The basic idea of the neural network is that once trained, and once a data stimulus is provided, the neural network will respond and output a corresponding result. If everything goes as planned, the output will reflect the proper answer as expected based on the training experience provided to the network. If we look closer at the algorithms which implement neural network simulation, especially of the inference or retrieval stages of AI, we find that much of the workload is matrix and vector operations. Moreover, we also find that many of the low-level calculations are summations and weighted product summations.
When the size of the data sets is very large, the corresponding number of neurons is also large in a typical neural network. As of this date, simulated neural networks employing over 100 billion neurons have been developed. As the number of neurons grows, the number of connections between neurons also grows, so the number of calculations grows very quickly. If the neural network is to be operated in a real-time mode, then response time is paramount. In these cases, specialized hardware designed to perform the required calculations is generally required.
But other problems exist, including the amount of power required to operate large data centers which employ AI to process incoming voice streams and video images. The processing load is staggering, and by any estimate will continue to grow and outpace available solutions for years to come; this fact has prompted large companies like Google to develop their own AI hardware and data infrastructure. So naturally a need arises to process enormous amounts of calculations, mostly product summations, as efficiently and as quickly as possible. This is where the technology of MaiTRIX comes into play.
Because MaiTRIX has pioneered so many new techniques enabling general purpose computation in residues, including RNS fractional representations and their normalization, the long-sought ability to break-up large word-size summations into a series of smaller summations, without carry, is now possible. AI algorithms represent a near perfect case for modular computation, since the need to normalize may often be delayed so that product summation may continue without carry, and each digit summation may be performed in tandem. The residue calculations are therefore very precise, since the summation is performed in an extended word format, but without carry from digit to digit. This means the RNS TPU is incredibly fast, efficient and accurate.
The RNS TPU is also capable of iterative operation; that is, the resulting output matrix may be fed back as an argument for the next iteration, for example.
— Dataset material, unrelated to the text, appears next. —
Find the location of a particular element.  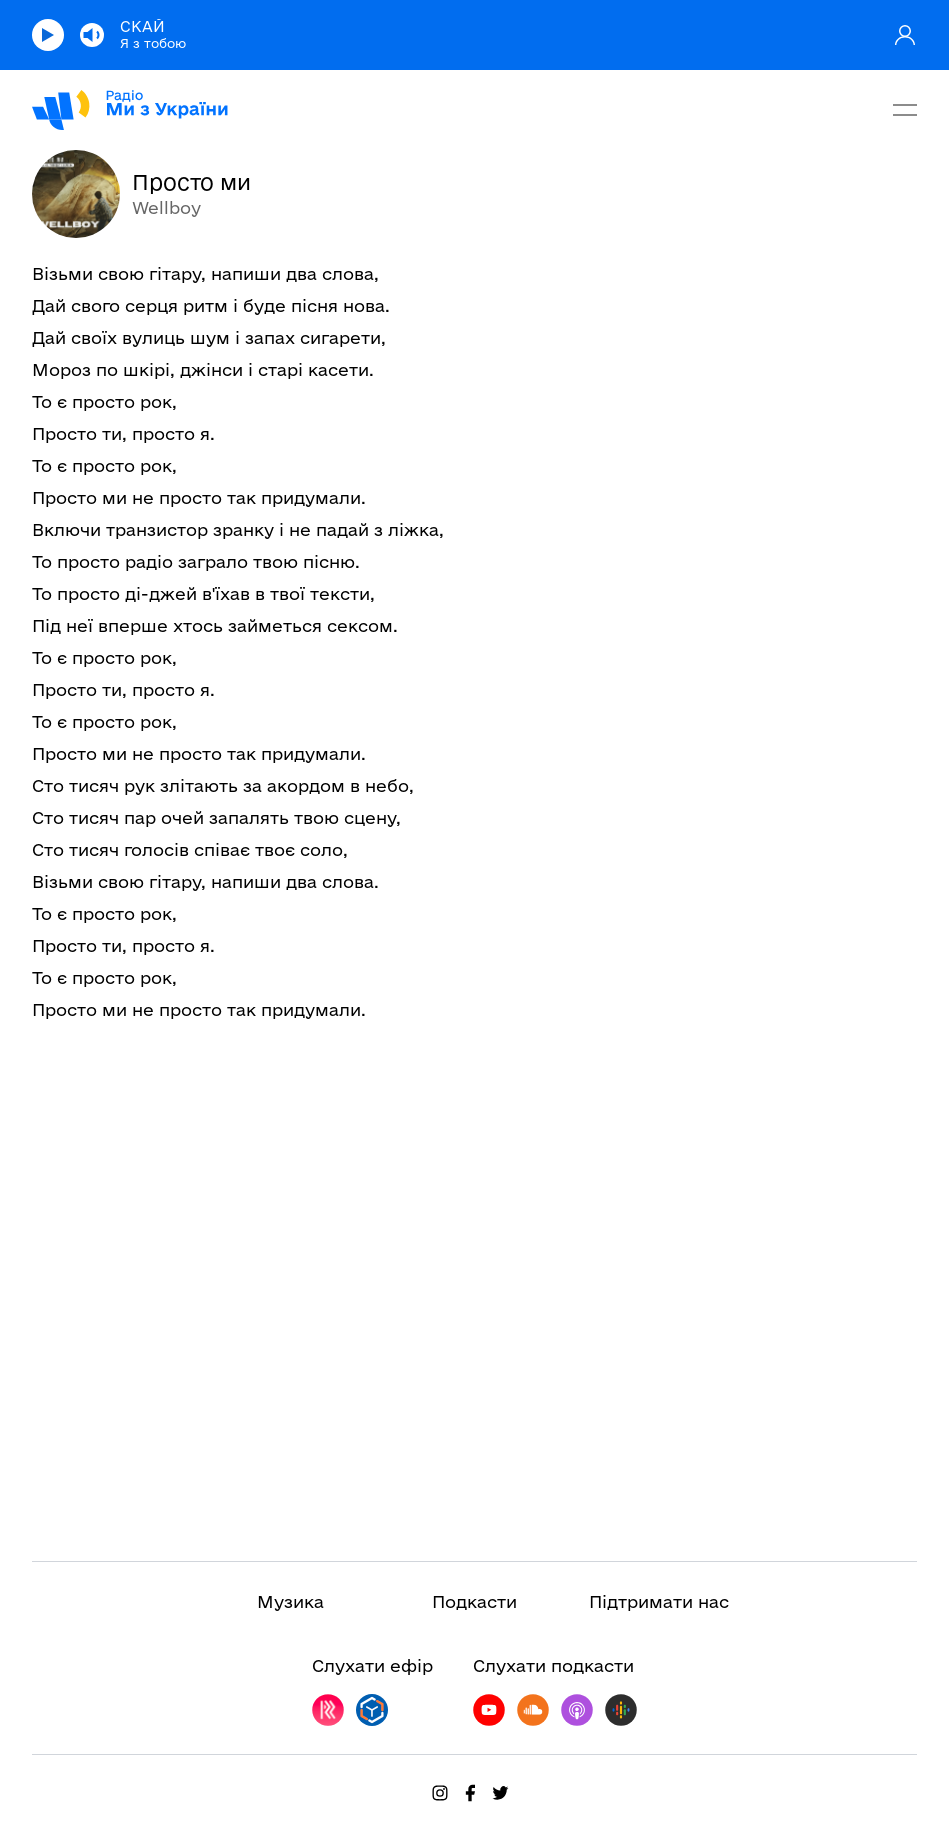

[Follow on SoundCloud] is located at coordinates (533, 1710).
In AI, the output result is further processed by an activation function, and this result is fed back into the matrix multiplier. This ability implies general purpose processing is achieved in the new RNS arithmetic, i.e., it’s a form of multiplicative iteration, i.e., using the output to feed the input. That’s not trivial in a number system like RNS. Re-using RNS results reduces the need for data conversion, and allows highly accurate results to remain in the RNS domain until they are needed. When matrix results are complete, they are converted to floating-point format and processed by conventional or high-performance binary processors.
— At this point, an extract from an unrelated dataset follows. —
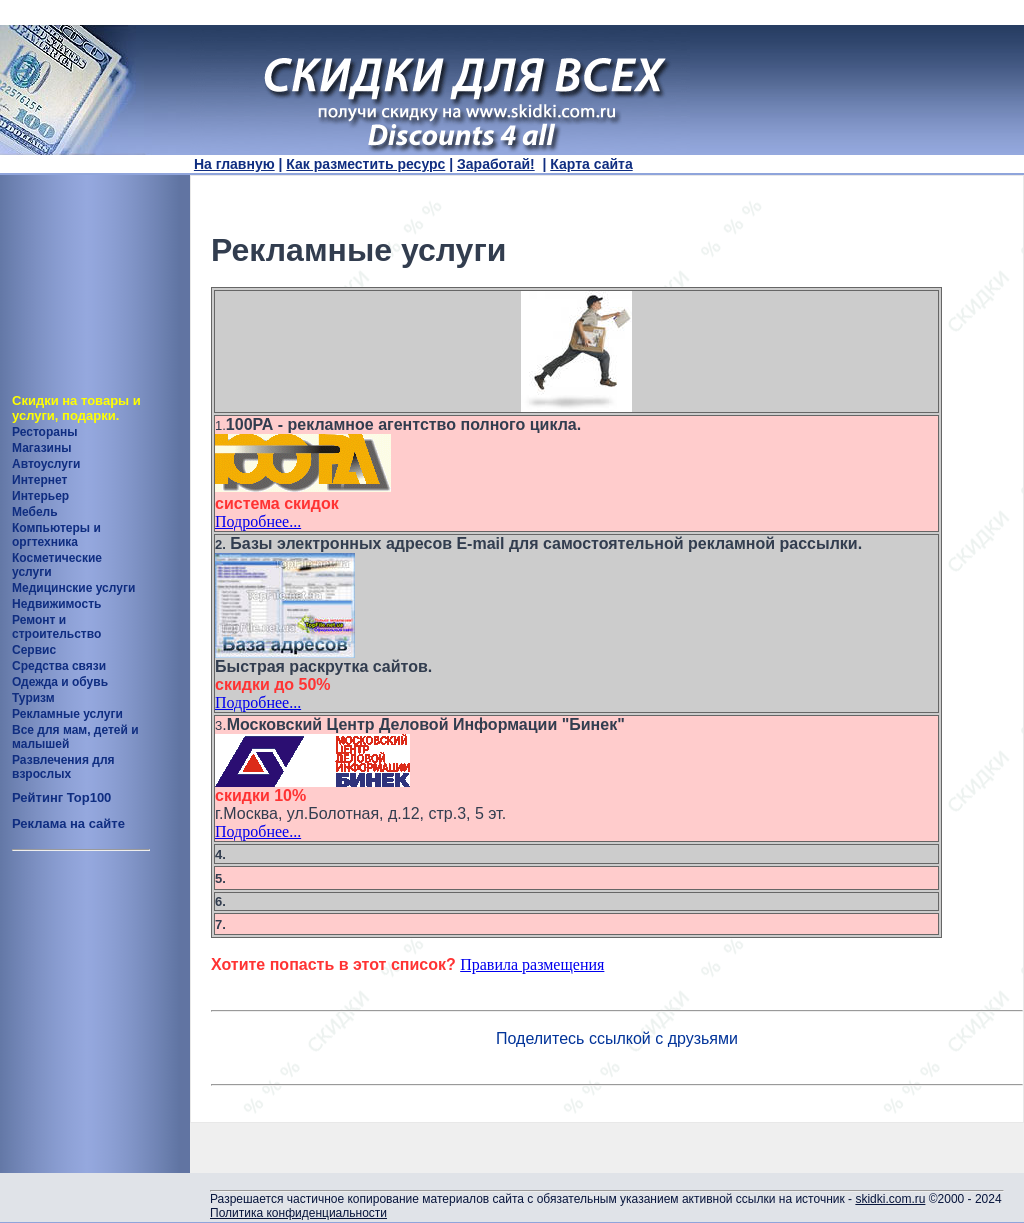 This screenshot has width=1024, height=1223. I want to click on Рестораны, so click(44, 432).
While the basics of matrix multiplication of both fixed-point and complex fixed-point formats is now straight-forward in RNS, future research will be focused on developing pipelined activation and pooling functions to enhance the ability of the RNS TPU to perform neural network retrieval processing. Moreover, the RNS matrix multiplier may find application in many other areas, including the processing of matrix algorithms such as Google’s page-rank algorithm.